Nos campos de concentração ocorria
todo tipo de humilhação, sofrimento e morte às vítimas, o que se chamava
‘truque de Himmler’: “em vez de dizer ‘Que coisas horríveis eu fiz com as pessoas!
’, os assassinos poderiam dizer ‘Que coisas horríveis eu tive de ver na
execução dos meus deveres, como essa tarefa pesa sobre meus ombros!’” (Zizek,
2008: 96). Para os carrascos nazistas suportarem os atos horrendos que
cometiam, diziam que não foram eles quem cometia os atos, mas que apenas viam
ou cumpriam apenas as ordens. Neste caso, descreve-se a importância do aguilhão
que brota exclusivamente do cumprimento das ordens nos homens. Sua defesa
contra novas ordens faz com que eles não tentem ouvi-las, acatá-las, não
atende. Se obrigado a entendê-las, esquiva-se delas: “tal reação é o que, na
psiquiatria, se denomina negativismo, algo que desempenha um papel
particularmente importante nos esquizofrênicos” (Canetti, 2005:323).
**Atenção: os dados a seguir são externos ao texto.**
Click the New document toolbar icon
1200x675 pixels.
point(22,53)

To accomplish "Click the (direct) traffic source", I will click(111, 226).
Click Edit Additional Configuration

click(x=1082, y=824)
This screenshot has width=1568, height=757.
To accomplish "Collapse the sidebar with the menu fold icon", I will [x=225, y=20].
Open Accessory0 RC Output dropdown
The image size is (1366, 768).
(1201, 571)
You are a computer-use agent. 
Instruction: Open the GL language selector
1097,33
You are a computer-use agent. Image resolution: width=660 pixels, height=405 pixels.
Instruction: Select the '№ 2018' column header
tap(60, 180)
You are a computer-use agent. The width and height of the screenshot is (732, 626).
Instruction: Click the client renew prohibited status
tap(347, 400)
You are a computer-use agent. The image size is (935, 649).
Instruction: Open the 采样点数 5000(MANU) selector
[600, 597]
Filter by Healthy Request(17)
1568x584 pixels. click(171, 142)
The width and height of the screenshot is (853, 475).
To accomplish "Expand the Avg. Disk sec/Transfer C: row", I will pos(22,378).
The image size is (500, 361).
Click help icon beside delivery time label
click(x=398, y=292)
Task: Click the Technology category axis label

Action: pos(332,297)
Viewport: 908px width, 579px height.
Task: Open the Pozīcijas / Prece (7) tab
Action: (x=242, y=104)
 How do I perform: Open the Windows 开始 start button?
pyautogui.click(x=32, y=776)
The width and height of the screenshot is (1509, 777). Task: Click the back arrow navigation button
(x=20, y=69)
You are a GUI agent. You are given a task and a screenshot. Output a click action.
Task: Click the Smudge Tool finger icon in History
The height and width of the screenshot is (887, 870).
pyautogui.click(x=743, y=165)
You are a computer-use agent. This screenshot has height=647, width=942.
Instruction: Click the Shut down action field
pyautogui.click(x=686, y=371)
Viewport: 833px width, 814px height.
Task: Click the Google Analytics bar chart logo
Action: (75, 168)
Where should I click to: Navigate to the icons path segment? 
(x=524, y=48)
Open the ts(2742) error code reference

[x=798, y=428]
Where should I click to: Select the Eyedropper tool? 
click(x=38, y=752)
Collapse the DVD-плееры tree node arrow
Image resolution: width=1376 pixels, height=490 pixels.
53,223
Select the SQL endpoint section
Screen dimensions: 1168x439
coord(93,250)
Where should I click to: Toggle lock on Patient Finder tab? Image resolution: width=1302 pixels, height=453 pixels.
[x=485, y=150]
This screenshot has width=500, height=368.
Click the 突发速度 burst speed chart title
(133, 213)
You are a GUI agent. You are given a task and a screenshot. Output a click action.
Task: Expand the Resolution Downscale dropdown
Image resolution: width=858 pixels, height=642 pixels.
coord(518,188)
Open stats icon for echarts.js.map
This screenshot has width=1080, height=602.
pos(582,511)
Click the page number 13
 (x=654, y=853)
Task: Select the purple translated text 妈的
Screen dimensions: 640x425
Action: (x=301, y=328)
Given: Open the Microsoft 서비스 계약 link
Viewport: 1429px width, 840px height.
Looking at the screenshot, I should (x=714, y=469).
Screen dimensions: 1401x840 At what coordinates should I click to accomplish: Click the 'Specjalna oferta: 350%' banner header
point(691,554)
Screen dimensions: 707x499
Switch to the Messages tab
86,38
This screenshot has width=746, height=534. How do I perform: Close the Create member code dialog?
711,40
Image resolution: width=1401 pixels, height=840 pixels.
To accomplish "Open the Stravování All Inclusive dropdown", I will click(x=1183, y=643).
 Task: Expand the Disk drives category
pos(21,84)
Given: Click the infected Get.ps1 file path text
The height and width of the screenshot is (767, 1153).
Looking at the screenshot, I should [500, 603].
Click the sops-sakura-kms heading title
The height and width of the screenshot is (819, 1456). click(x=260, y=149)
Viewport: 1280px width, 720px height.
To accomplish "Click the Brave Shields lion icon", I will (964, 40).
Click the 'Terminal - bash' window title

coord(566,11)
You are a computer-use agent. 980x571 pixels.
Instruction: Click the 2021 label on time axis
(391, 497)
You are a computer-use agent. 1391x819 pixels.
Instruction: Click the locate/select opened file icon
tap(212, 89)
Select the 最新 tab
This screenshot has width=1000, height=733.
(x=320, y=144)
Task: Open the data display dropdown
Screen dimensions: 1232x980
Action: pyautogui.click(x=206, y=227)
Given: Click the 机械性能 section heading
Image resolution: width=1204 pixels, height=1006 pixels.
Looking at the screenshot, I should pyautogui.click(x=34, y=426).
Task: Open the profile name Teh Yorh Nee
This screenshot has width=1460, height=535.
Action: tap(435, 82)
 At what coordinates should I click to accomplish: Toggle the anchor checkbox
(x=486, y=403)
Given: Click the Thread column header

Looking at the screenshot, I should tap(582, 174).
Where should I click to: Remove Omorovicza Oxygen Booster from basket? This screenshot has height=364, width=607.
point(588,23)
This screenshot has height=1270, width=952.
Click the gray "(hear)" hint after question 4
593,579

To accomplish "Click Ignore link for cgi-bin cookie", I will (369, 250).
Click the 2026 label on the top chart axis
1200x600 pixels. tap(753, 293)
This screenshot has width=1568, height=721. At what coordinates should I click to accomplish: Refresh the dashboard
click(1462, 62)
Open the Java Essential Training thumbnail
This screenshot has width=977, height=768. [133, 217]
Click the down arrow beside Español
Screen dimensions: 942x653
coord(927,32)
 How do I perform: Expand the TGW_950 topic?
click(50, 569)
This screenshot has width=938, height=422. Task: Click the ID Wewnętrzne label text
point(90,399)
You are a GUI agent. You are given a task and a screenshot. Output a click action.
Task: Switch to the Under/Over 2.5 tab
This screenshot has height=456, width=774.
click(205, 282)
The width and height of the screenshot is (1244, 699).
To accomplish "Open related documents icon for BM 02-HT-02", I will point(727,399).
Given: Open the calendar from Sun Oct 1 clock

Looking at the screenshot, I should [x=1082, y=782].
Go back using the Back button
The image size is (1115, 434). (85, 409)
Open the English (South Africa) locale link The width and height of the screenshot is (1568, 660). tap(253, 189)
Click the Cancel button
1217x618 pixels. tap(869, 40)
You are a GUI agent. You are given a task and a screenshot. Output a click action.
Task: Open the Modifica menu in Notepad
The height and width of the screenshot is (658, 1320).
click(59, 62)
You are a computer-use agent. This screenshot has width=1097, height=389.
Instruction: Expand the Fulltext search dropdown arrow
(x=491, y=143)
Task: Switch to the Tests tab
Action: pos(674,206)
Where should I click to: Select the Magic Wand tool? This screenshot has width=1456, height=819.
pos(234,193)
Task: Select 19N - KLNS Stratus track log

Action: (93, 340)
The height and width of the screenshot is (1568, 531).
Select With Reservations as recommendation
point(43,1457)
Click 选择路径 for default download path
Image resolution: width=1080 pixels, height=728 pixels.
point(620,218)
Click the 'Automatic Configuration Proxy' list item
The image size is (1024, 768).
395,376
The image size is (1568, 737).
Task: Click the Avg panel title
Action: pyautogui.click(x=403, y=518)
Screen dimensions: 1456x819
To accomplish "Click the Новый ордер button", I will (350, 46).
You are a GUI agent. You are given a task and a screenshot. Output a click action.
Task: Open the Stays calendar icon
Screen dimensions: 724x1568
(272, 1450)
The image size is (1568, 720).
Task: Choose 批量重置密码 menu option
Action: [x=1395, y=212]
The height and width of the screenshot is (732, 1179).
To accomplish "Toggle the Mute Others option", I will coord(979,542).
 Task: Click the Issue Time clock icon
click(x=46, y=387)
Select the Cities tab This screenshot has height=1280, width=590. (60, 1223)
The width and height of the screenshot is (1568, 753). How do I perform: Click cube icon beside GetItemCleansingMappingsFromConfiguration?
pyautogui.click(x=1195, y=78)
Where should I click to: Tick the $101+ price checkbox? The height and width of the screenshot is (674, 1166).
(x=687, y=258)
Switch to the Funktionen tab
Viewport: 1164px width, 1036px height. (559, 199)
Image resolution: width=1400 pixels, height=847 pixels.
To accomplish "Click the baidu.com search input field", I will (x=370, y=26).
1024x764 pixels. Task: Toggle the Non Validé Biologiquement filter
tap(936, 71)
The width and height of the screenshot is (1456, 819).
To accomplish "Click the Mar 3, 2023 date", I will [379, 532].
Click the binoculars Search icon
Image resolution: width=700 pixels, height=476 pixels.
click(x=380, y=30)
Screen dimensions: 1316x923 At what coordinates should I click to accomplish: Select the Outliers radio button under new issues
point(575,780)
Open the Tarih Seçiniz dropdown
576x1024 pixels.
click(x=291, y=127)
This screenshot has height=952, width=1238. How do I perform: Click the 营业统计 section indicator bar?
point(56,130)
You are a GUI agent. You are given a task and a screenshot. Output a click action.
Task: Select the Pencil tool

Atenta-se,
do morto-vivo dos campos de concentração aos esquizofrênicos dos hospitais
psiquiátricos, passando pelo zombified, para quem as ordens que recebem,
através do monitoramento remoto neural (RNM), para matar, mas remotamente para
o controle do cérebro, a fim de ler e detectar qualquer pensamento penal
ocorrendo dentro da mente de um criminoso.
Referências
Bibliográficas
AGAMBEN, Giorgio. O que resta de Auschwitz. São Paulo: Boitempo, 2008.
ARENDT, Hannah. Origens do Totalitarismo: Anti-Semitismo, Imperialismo, Totalitarismo.
São Paulo: Companhia das Letras, 1989.
CANETTI, Elias. Massa e Poder. São Paulo: Martins Fontes, 2005.
FOUCAULT, Michel. A Vontade de Saber. Rio de Janeiro: Graal, 1988.
_______ Segurança, Território, População. São Paulo: Martins Fontes, 2008.
MOTT,
Luiz. Abuso sexual ritualístico. In: AZEVEDO, Maria Amélia; GUERRA, Viviane Nogueira
de Azevedo. Infância e violência doméstica: fronteiras do conhecimento.
São Paulo: Cortez, 1993.
SILVA,
Marcio Renato Pinheiro da. O filho
pródigo de São Lucas, de Gide e de Dalton Trevisan. Ipotesi
- Juiz de Fora - v.7 - n.2 - pag 135-148 – jul./dez. – 2003
ZIZEK,
Slavoj. A Visão em Paralaxe. São Paulo: Boitempo, 2008.